愛媛県東温市の山中に残された廃村「水越集落跡」は、かつて落人が暮らしたと伝わる歴史を持ちながら、今では誰も寄りつかぬ心霊スポットとして語られている。今回は、水越集落跡にまつわるウワサの心霊話を紹介する。
水越集落跡とは?

水越集落は、愛媛県東温市松瀬川の山中に存在する廃村である。
かつては昭和30年(1955)ごろにおよそ30戸の家が並び、人々の暮らしが営まれていた。
しかし過疎化の波には抗えず、平成7年(1995)に最後の住人が村を去り、完全に無人の集落となった。
この地は「落人の里」とも呼ばれている。
天正年間、篠森左近之丞が篠山に城を築いたが、長宗我部氏の侵攻によって領地を奪われ、一族とともに落ち延びた末に辿り着いたのが水越である。
そのため、集落の住民は皆「篠森姓」を名乗っていたという。
今では廃屋が山に呑み込まれるように朽ち果て、神社の参道すら草木に覆われ、忘れ去られた歴史が静かに眠っている場所である。
水越集落跡の心霊現象
水越集落跡の心霊現象は、
- 男性の霊が現れる
- 足音が聞こえる
- 声が聞こえる
- 人影が見える
である。以下、これらの怪異について記述する。
夜の水越集落を訪れると、無人のはずの家屋の中から足音が響くと噂されている。
板張りの廊下をぎしぎしと歩くような音であり、確かに誰かが家の中を徘徊しているかのように聞こえるのである。
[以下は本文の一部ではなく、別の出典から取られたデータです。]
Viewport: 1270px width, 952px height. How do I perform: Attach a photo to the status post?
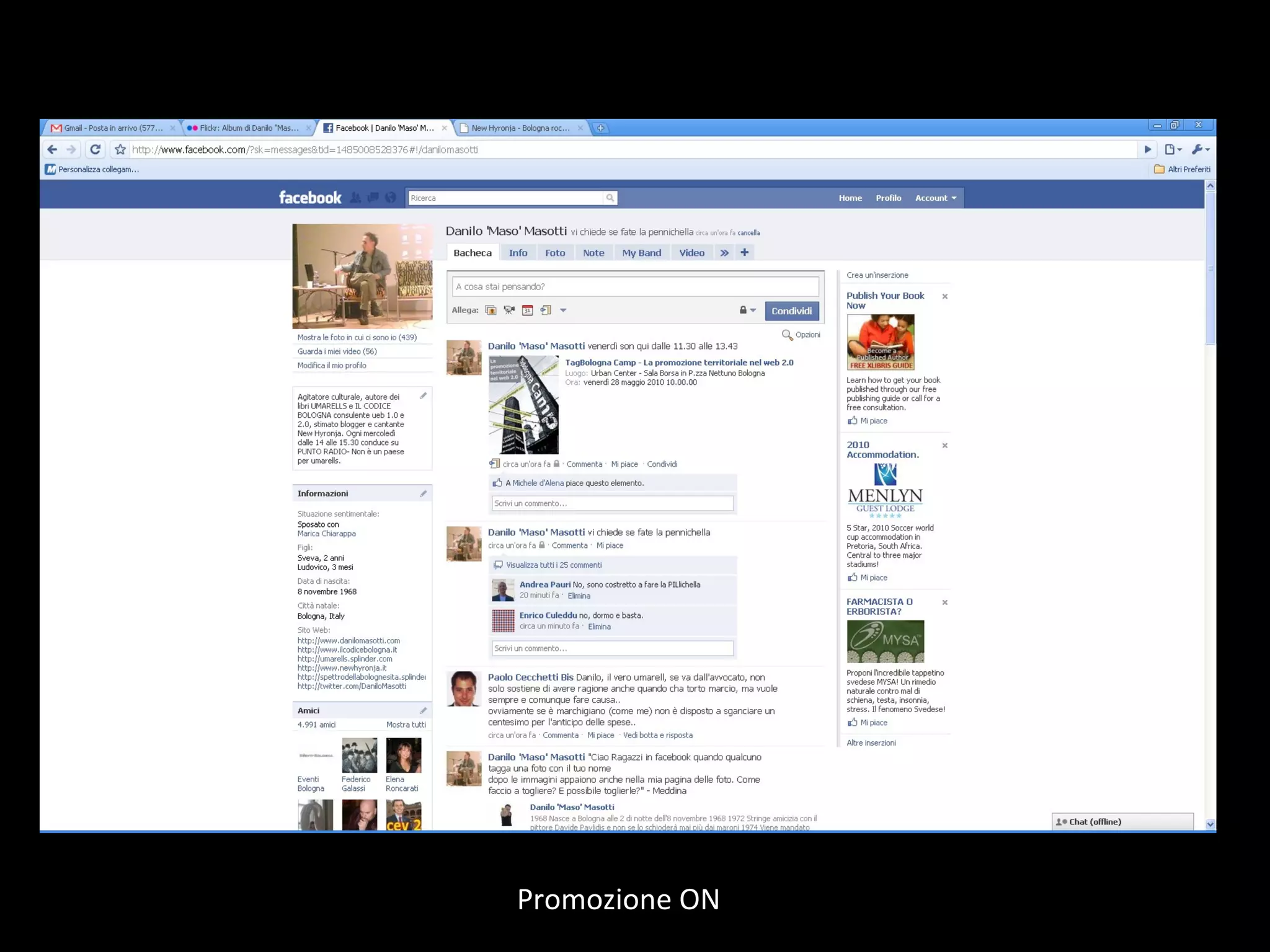491,311
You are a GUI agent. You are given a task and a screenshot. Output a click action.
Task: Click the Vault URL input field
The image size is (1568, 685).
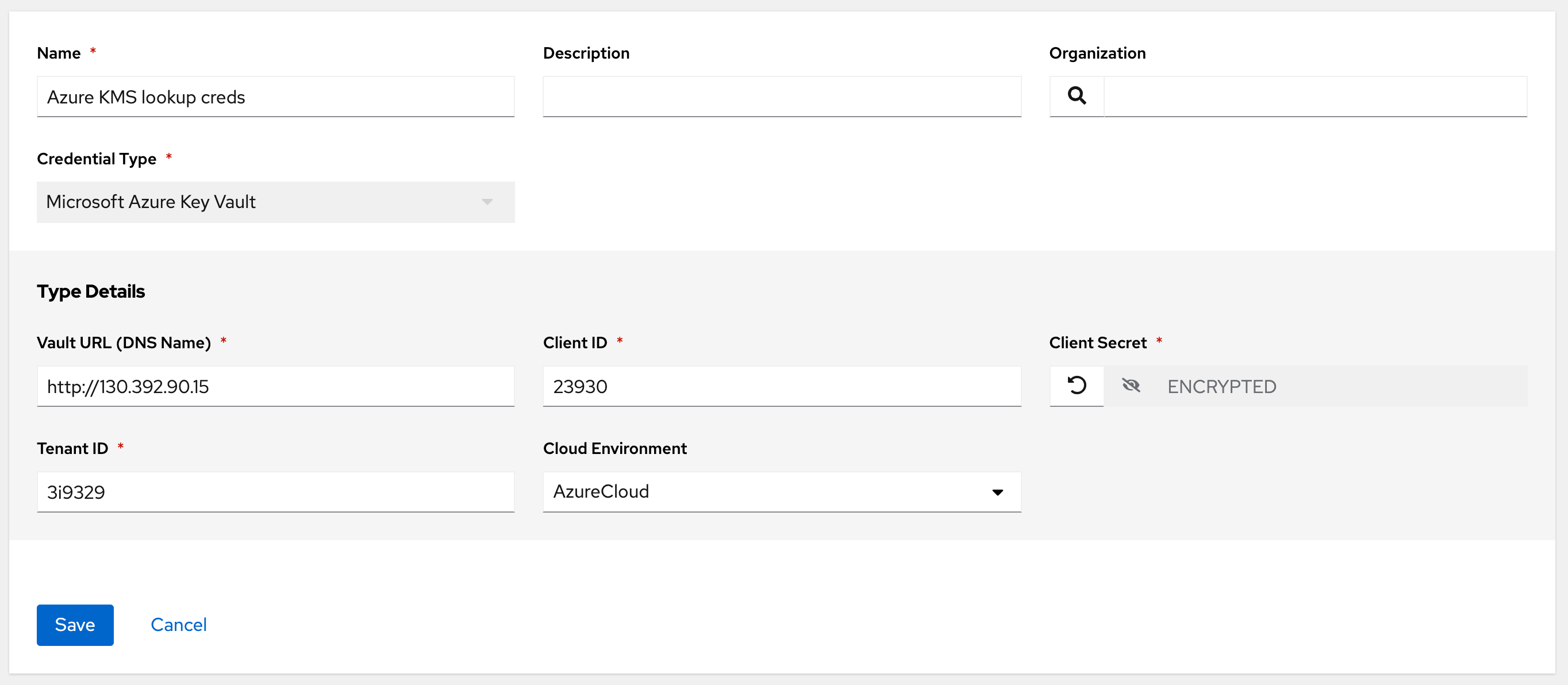(x=275, y=386)
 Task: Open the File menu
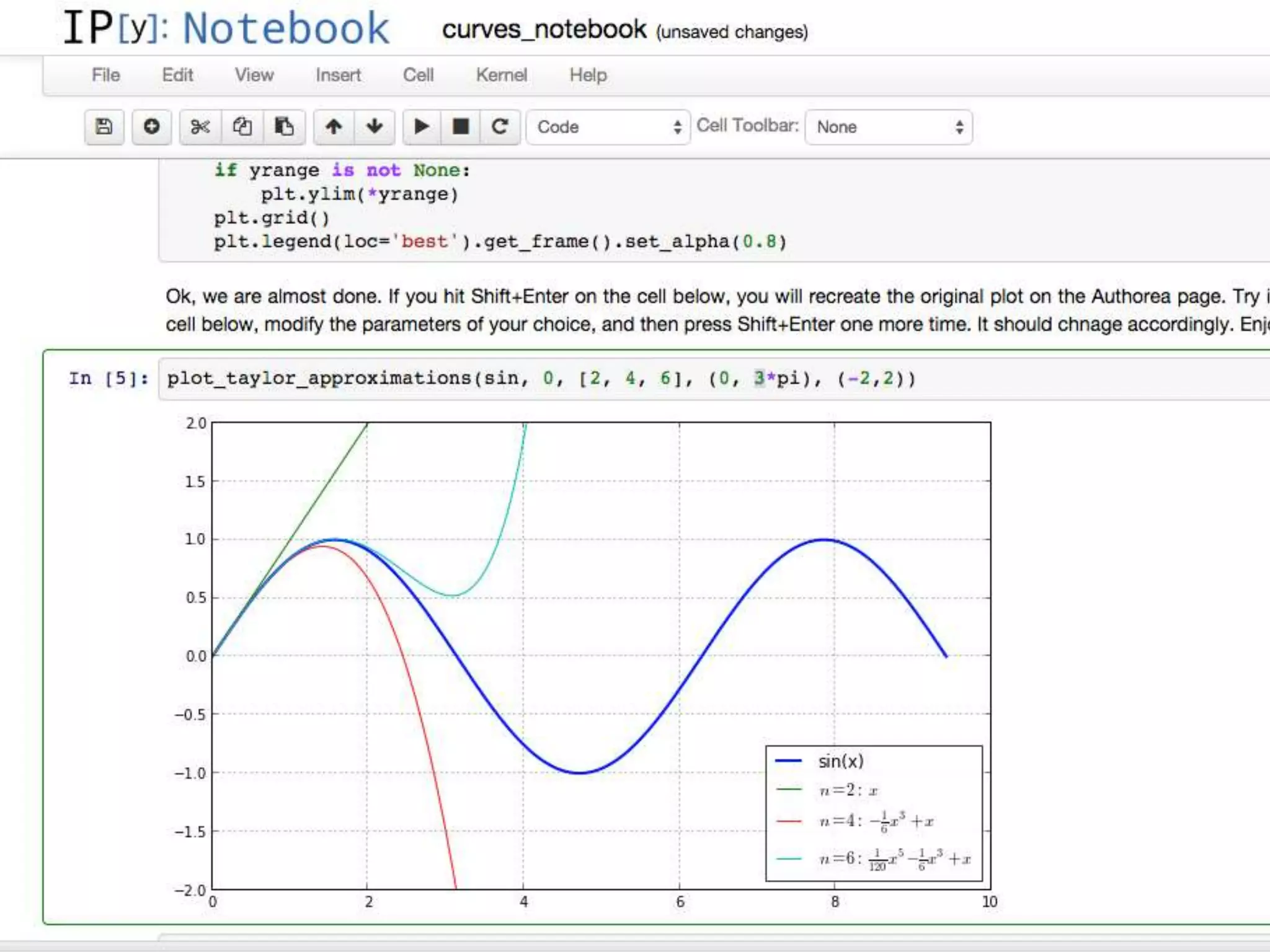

また、廃屋の影や木々の合間に、人影のようなものが立っているのを目撃した者も多い。
じっと見つめ返してくるその影は、次の瞬間には掻き消えるように消えるため、確かに「そこにいた」という感覚だけが残るという。
さらには、静まり返った山中で誰もいないはずなのに会話のような声が聞こえてくることも報告されている。
耳を澄ますと、低い男の声であり、時に笑い声のように聞こえることもあるという。
そして視線を感じ振り返ると、古びた家屋の縁側に男性の霊が佇んでいたという証言も存在する。
人の生活が途絶えて30年。にもかかわらず、この村には確かに“誰か”が残り続けているのである。
水越集落跡の心霊体験談
ある訪問者は、夜に廃屋の縁側を覗き込んだ際、白い服を着た男が腰掛けているのをはっきりと見たという。
しかし声をかけた瞬間、その姿は掻き消えるように消え、残されたのは冷たい風と、背後から確かに追いかけてくる足音だった。
慌てて山道を駆け下りても、足音はぴたりとついてきており、麓にたどり着くまで決して止まなかったと証言している。
水越集落跡の心霊考察
水越集落跡の怪異は、単なる風の音や動物の鳴き声に過ぎないと片付ける者もいる。
しかし、足音や人影、そして男性の霊の目撃談があまりにも多く一致している点は看過できない。
かつて落人が逃げ延びて住みついた歴史をもつ村である以上、この地には無念を抱いた魂が留まっている可能性は高い。
廃村となってなお、村人たちの気配が消えず、夜ごと来訪者を見下ろす影となって現れているのかもしれない。
水越集落跡は、廃村でありながら「死者がまだ暮らし続けている村」であるという不気味な印象を強く与える心霊スポットである。